What about knocking off the pasta as it's very fatty and add in some wild bird seed.
Otherwise it's sounds very good.
A good base mix is harrisons Banana brunch! It's what I use.


----------



## Maltey (Nov 29, 2011)

Oxbow is quite a high quality lab block, some people have found that their rats won't eat it though.
They have just released a new flavour which apparently the rats seem to love but it's whether yours will be the new enhanced flavour ...
So perhaps try a little of the oxbow first.
Otherwise rat rations have premade mixes which are pretty good.


----------



## Wobbles (Jun 2, 2011)

I second and recommend what Amy (Blade) uses.
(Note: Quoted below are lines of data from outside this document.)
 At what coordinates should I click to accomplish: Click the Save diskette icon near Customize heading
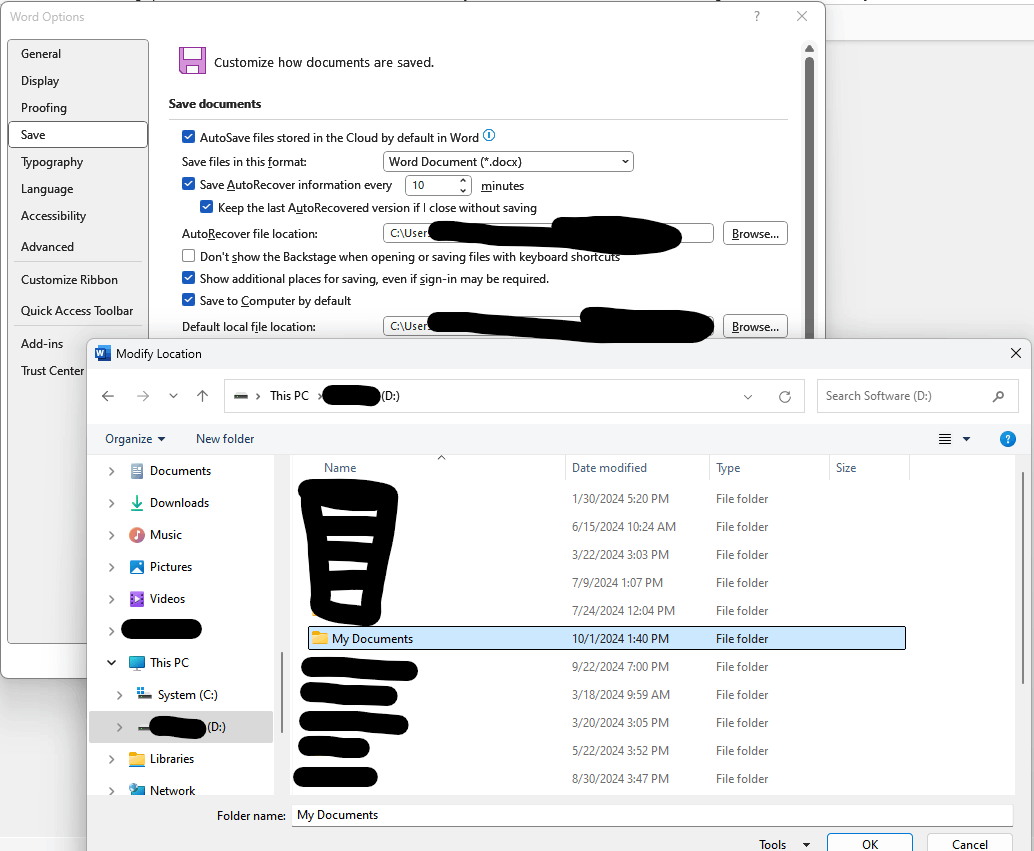(x=191, y=60)
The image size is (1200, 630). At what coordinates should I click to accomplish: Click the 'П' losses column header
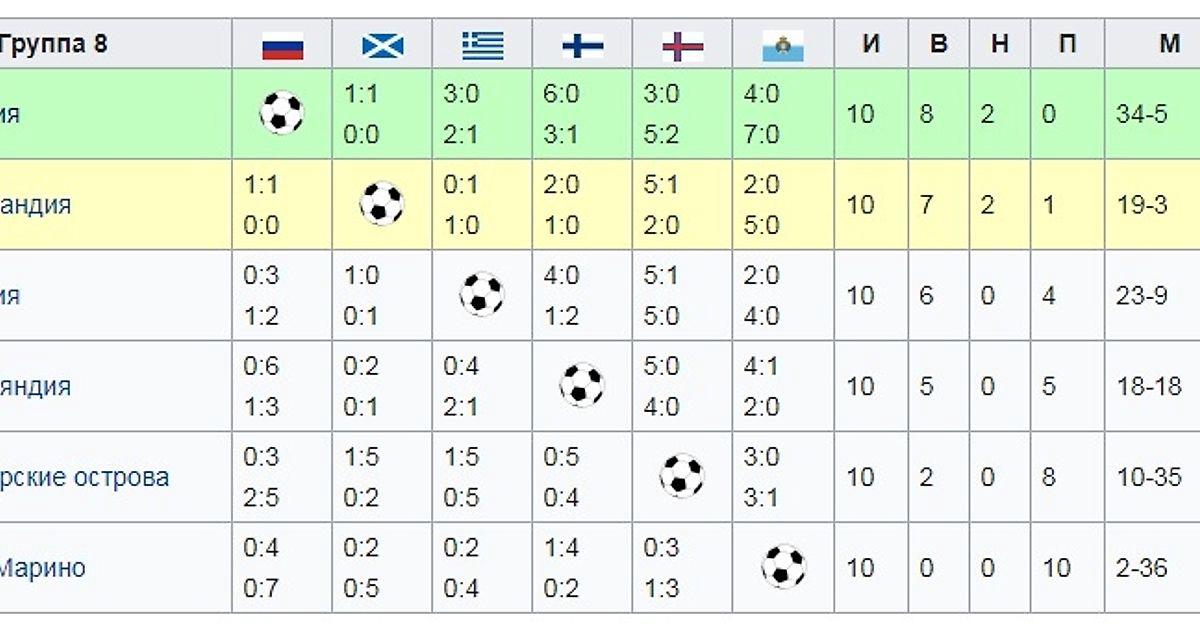[x=1069, y=45]
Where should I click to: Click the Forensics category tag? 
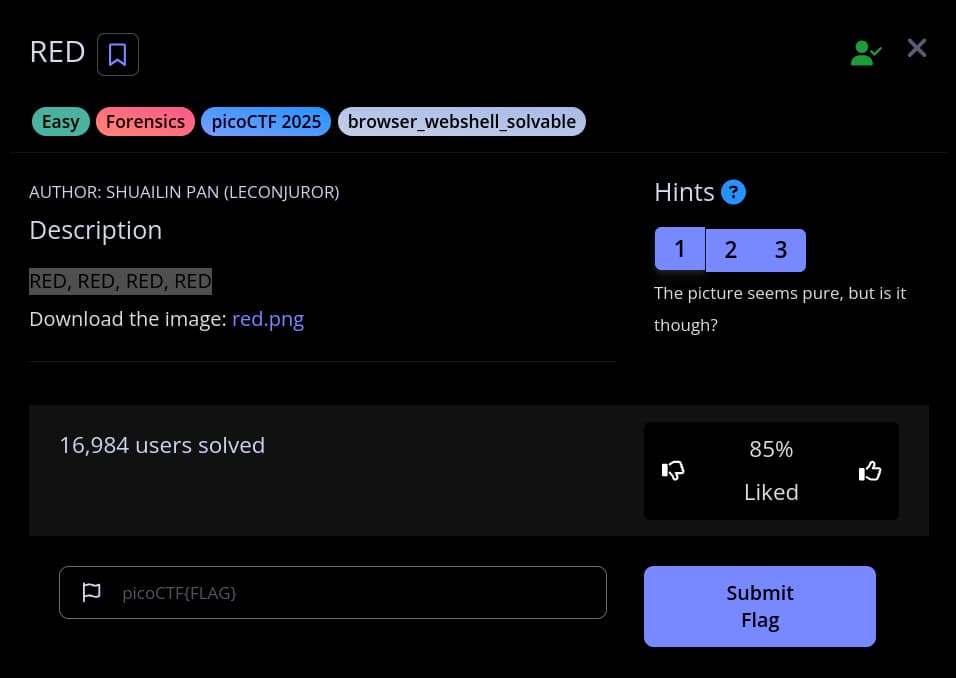click(145, 122)
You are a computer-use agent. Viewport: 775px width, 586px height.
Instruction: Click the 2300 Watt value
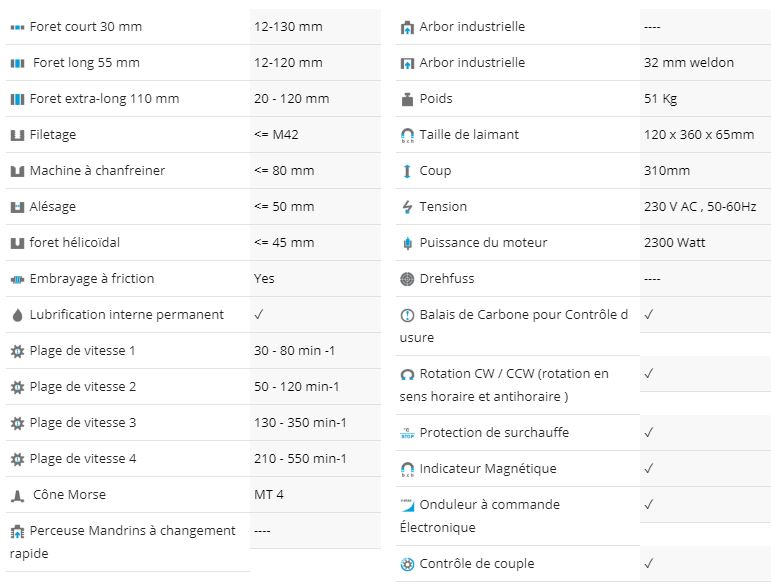(x=674, y=243)
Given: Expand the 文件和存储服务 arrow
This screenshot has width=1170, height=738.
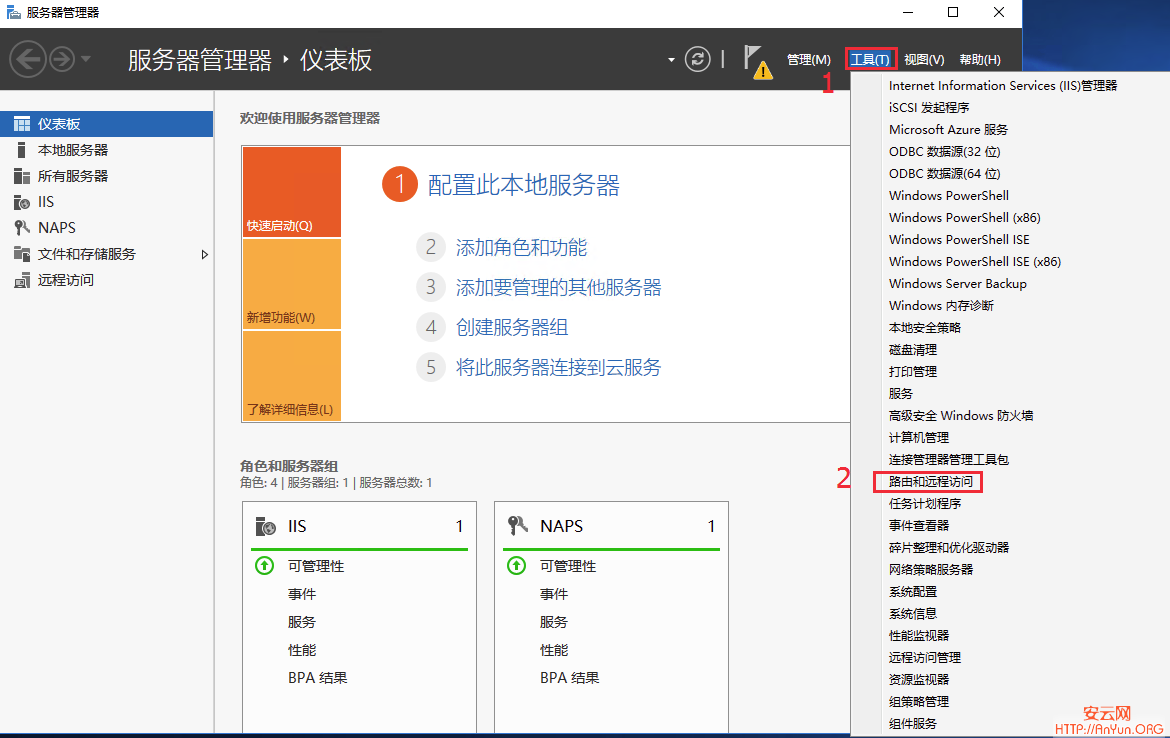Looking at the screenshot, I should pos(204,254).
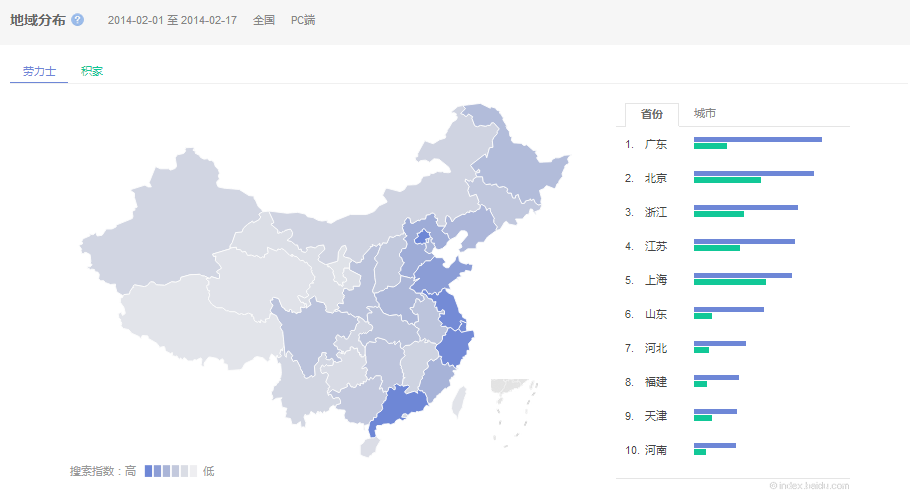Click the 上海 green bar in the ranking
Screen dimensions: 910x497
click(x=729, y=282)
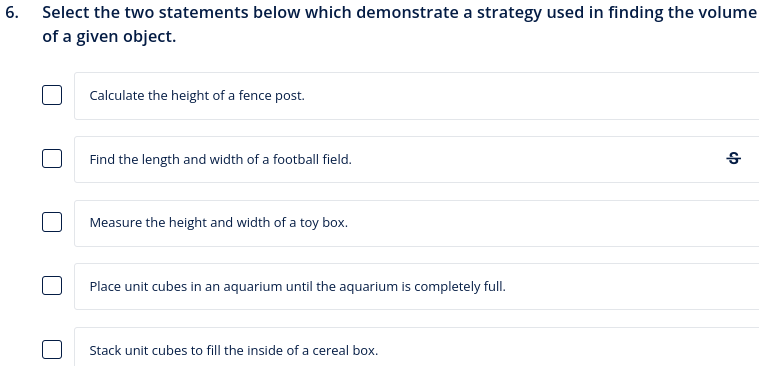Choose the 'Stack unit cubes to fill' statement text
Screen dimensions: 759x366
point(234,350)
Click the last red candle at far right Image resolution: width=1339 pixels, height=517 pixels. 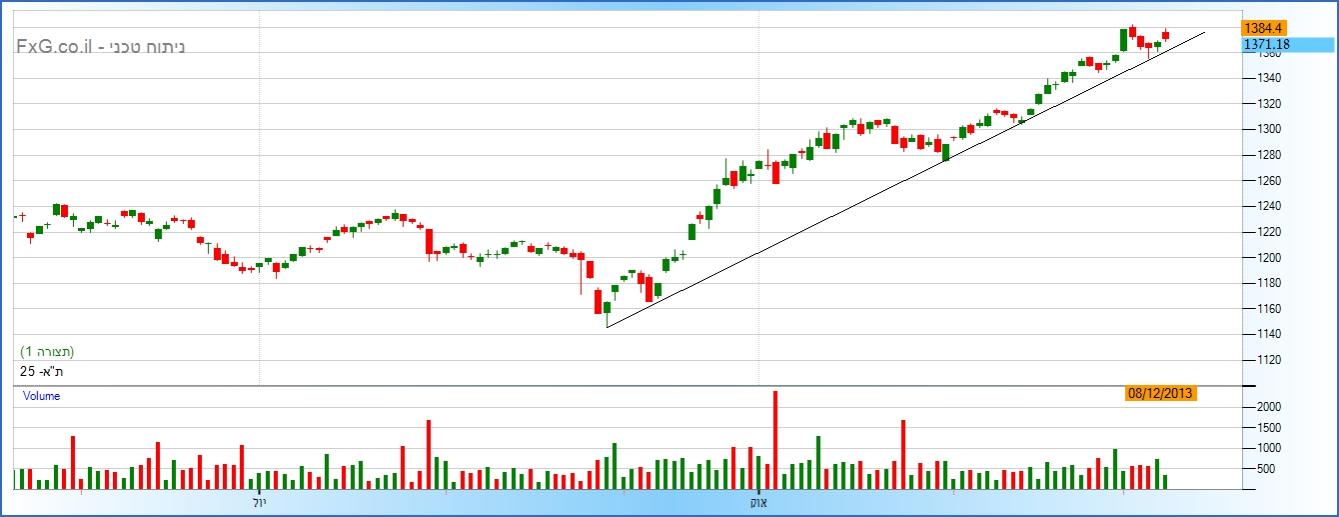(1165, 36)
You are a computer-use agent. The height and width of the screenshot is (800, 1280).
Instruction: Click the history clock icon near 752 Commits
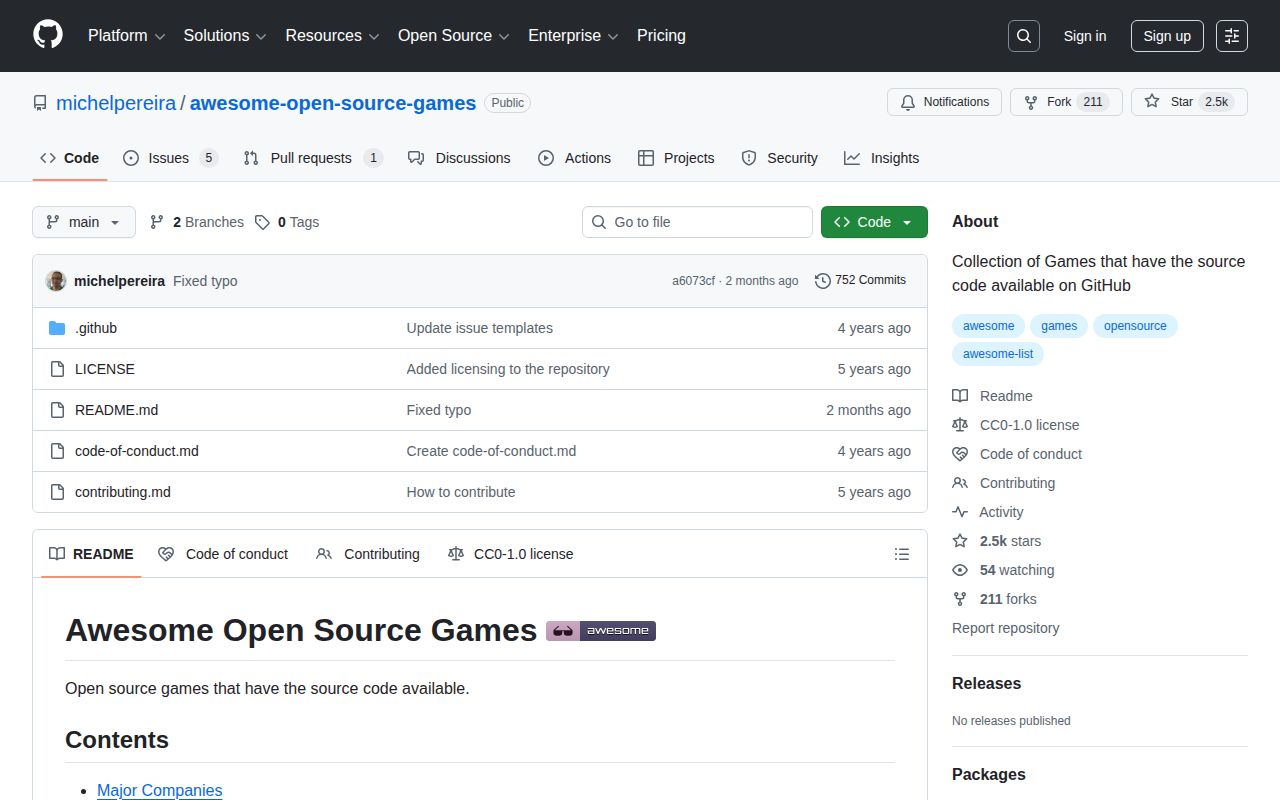coord(824,280)
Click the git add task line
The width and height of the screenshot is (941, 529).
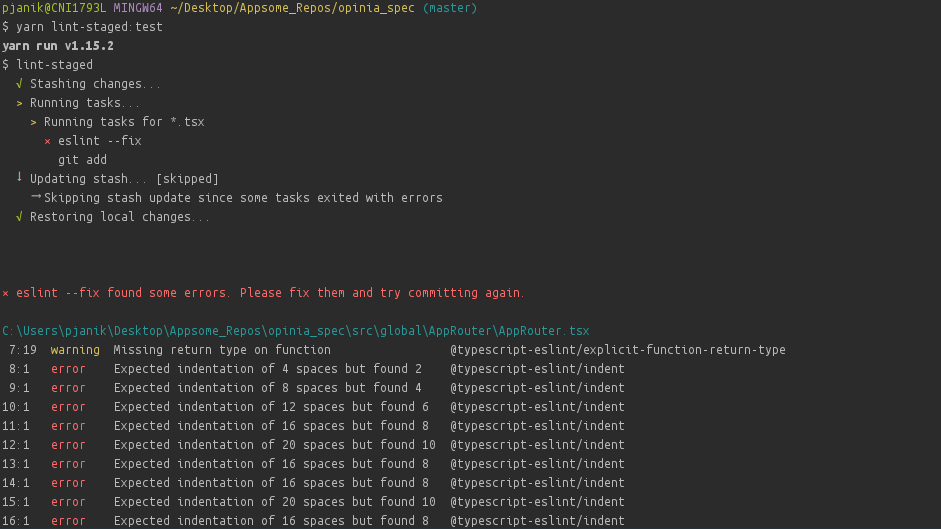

I used to get my mix from her and my 4 love it, never a scrap left in the bowl by the next day, they eat every bit of it. It's easy to make up too. It costs me about £20 now to make up and lasts ages, I made this batch up back in June and there's enough in the box still till xmas easily. The batch I have at the moment though is a base of Alpha Rabbit Herbal deluxe not banana brunch, as the store I get it ordered from didn't have it in this time. The rest is the same though.


----------



## A R 3 (Apr 13, 2012)

thanks for the help everyone 
I think I will start with the oxbow then after make up blades mix 
also thanks wobbles I the only real reason I wanted blocks was because I was worried about them picking out the bits they like but leaving the rest  but it sounds like that is not a problem!  and it's great it lasts a while
one last thing do you think they might get ill if a sudden change in diet like oxbow to blades mix?
it's just when I researched their illnesses it said a common reason for diarrhea is a sudden change in diet? :huh:


----------



## Maltey (Nov 29, 2011)

See I worry about them picking bits out too so I use a lab block in a mix- best of both worlds!
If you're using just the block now then when you want to add the mix in just do it gradually


----------



## A R 3 (Apr 13, 2012)

okey dokey  
thanks 
I haven't got them yet 
only 4 days to go (not that I'm counting or anything!)
thanks so much for the help


----------



## A R 3 (Apr 13, 2012)

okay I have just realized a MAJOR problem!!!
that oxbow won't come in time if I order it off the internet
is there any okay rat foods that I could get in a pet shop i could feed my rats just till I get the oxbow?
this is so annoying


----------



## blade100 (Aug 24, 2009)

Just to mention my mix is

6 scoops Harrison rabbit banana brunch
2 scoops mixed cereals
1 scoop burns chicken dog food
1 scoop mixed wild bird seeds. 

If you need a quick mix from a pet shop until you get yours sorted online then I suppose reggie rat would be "ok" but it's not a rat food I'd use all the time as it's full of colourants and poor meat ingredients.
It's basically like feeding mc Donalds to a kid everyday.


----------



## A R 3 (Apr 13, 2012)

thanks
i won't be using it for long so spose it will do
thanks also for you mix I think i will be using it soon


----------



## Wobbles (Jun 2, 2011)

A R 3 said:


> okay I have just realized a MAJOR problem!!!
> that oxbow won't come in time if I order it off the internet
> is there any okay rat foods that I could get in a pet shop i could feed my rats just till I get the oxbow?
> this is so annoying


What about [email protected] museli mix?


----------



## blade100 (Aug 24, 2009)

I wouldn't buy from pets at home as I will never ever support a company like them!


----------



## A R 3 (Apr 13, 2012)

oh plus I don't live very close to a pets at home 
but what about Beaphar Xtravital Rat Food
would this be any better than reggie rat
it looks a bit more like it knows what it's doing


----------



## Guest (Oct 24, 2012)

A R 3 said:


> oh plus I don't live very close to a pets at home
> but what about Beaphar Xtravital Rat Food
> would this be any better than reggie rat
> it looks a bit more like it knows what it's doing


Bearphar is much, much better food than Reggie 
It will be fine to use Bearphar as a base mix


----------



## blade100 (Aug 24, 2009)

Yes bephear rat food is much better the reason I didn't suggest that is not many pet shops sell it but if u can get a hold of it then great.


----------



## A R 3 (Apr 13, 2012)

blade100 said:


> Yes bephear rat food is much better the reason I didn't suggest that is not many pet shops sell it but if u can get a hold of it then great.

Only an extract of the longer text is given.